Alors, j'ai des romans, mais j'ai quand même envie de vous conseiller un livre parce qu'il est bien adapté à la situation. C'est les mémoires de guerre de Churchill qui m'a été offerte, ça ne s'invente pas, par le professeur Didier Raoult. Il y a 10 ans, quand j'étais ministre de l'enseignement supérieur et de la recherche et que je devais affronter des mouvements étudiants dans la rue au moment de la loi autonomie, le professeur Raoult, dont vous connaissez le panache et la fougue, m'avait dit, c'est extraordinaire votre courage face à la rue, etc. Je vais vous donner un maître à penser. Et il m'avait envoyé les mémoires de guerre de Churchill, donc ça vous rappelle le personnage.

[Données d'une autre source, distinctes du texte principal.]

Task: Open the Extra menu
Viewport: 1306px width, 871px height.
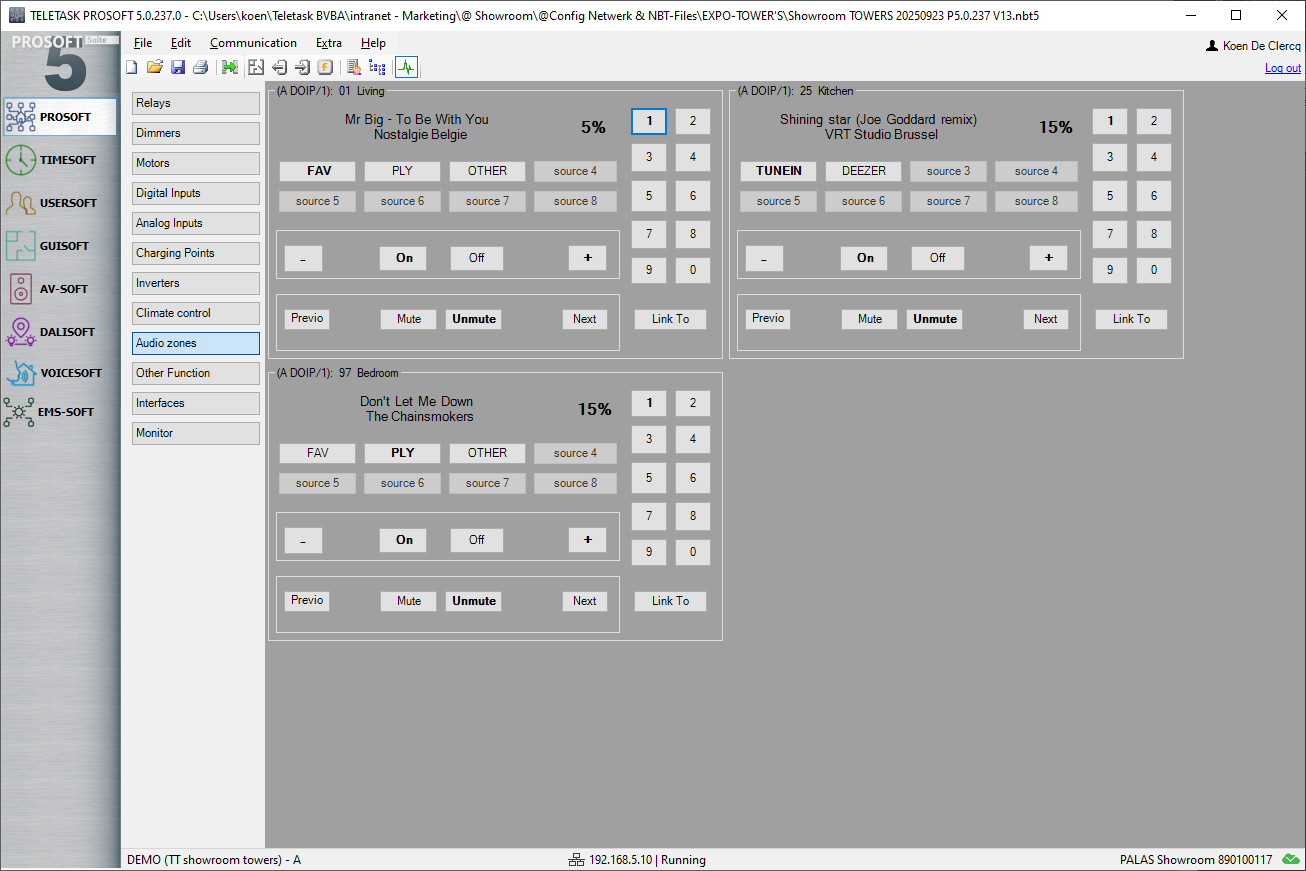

Mais c'est un livre intéressant à lire aujourd'hui parce que ça montre effectivement comment on peut tenir dans la tempête.

39:36
Présentateur

Qu'est-ce que vous possédez de plus précieux, Valérie Pécresse ?

39:39
Invité

Ma famille.

39:39
Présentateur

Vous n'êtes pas la première à nous dire ça.

39:41
Invité

Oui, mais c'est peut-être vrai.

39:43
Présentateur

C'est peut-être vrai, je vous le souhaite. Et qu'est-ce que vous ferez dans deux ans ? Où est-ce que vous serez ?

39:49
Invité

En Ile-de-France.

39:51
Présentateur

C'est large. On peut préciser que l'Elysée est en Ile-de-France. L'Elysée est en Ile-de-France, évidemment. Par coïncidence, peut-être que ça n'empêche pas. Géographiquement, c'est une réponse qui marche aussi. Merci beaucoup, merci Valérie Pécresse d'avoir été avec nous aujourd'hui dans BFM Politique. Cher Edwige, cher David, nous nous verrons la semaine prochaine. A dimanche. Et je vous donne rendez-vous tout à l'heure à 18h pour BFM TBS.